Deb’s 4-bit fully deceptive function (TRAP) is defined as \(f_{trap}(s) = 0.6 - 0.2\cdot u(s)\) for \(u(s)<4\) and \(f_{trap}(s) = 1\) for \(u(s)=4\), where \(u(s_1\cdots s_i)=\sum _js_j\) is the number of 1 s in binary string \(s\). A higher-order problem is built by concatenating \(k\) such blocks.

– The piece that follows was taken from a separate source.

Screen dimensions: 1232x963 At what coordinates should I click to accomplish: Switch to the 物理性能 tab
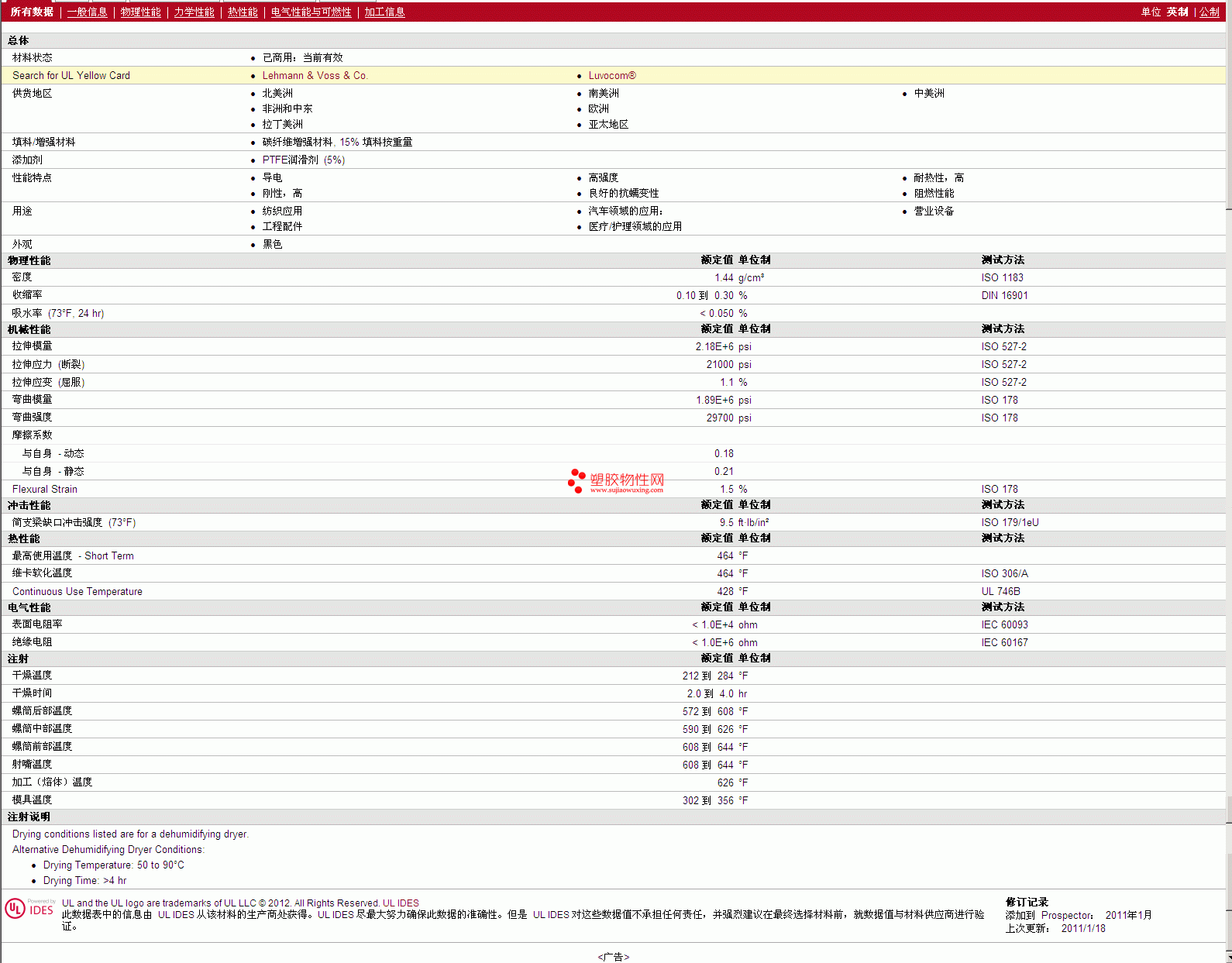pyautogui.click(x=140, y=12)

The Hierarchical if-and-only-if (HIFF) function is a recursive epistatic function for binary strings of \(2^k\) bits by means of two auxiliary functions \(f\) and \(t\) defined as

  • \(f(a,b) = 1\) for \(a=b\ne \bullet \) and \(f(a,b)=0\) otherwise.

  • \(t(a,b) = a\) if \(a=b\) and \(t(a,b)=\bullet \) otherwise.

These two functions are used as follows:

$$\begin{aligned} \mathrm{HIFF}_k(b_1\cdots b_n) = \sum _{i=1}^{n/2} f(b_{2i-1},b_{2i}) + 2 \cdot \mathrm{HIFF}_{k-1}(b'_1,\cdots ,b'_{n/2}) \end{aligned}$$

where \(b'_i=t(b_{2i-1}, b_{2i})\) and \(\mathrm{HIFF}_0(\cdot ) = 1\).

The basic MMDP block is defined for 6-bit strings as \(f_{mmdp}(s) = 1\) for \(u(s) \in \{0,6\}\), \(f_{mmdp}(s) = 0\) for \(u(s) \in \{1,5\}\), \(f_{mmdp}(s) = 0.360384\) for \(u(s) \in \{2,4\}\) and \(f_{mmdp}(s) = 0.640576\) for \(u(s) =3\). We concatenate \(k\) copies of this basic block to create a harder problem.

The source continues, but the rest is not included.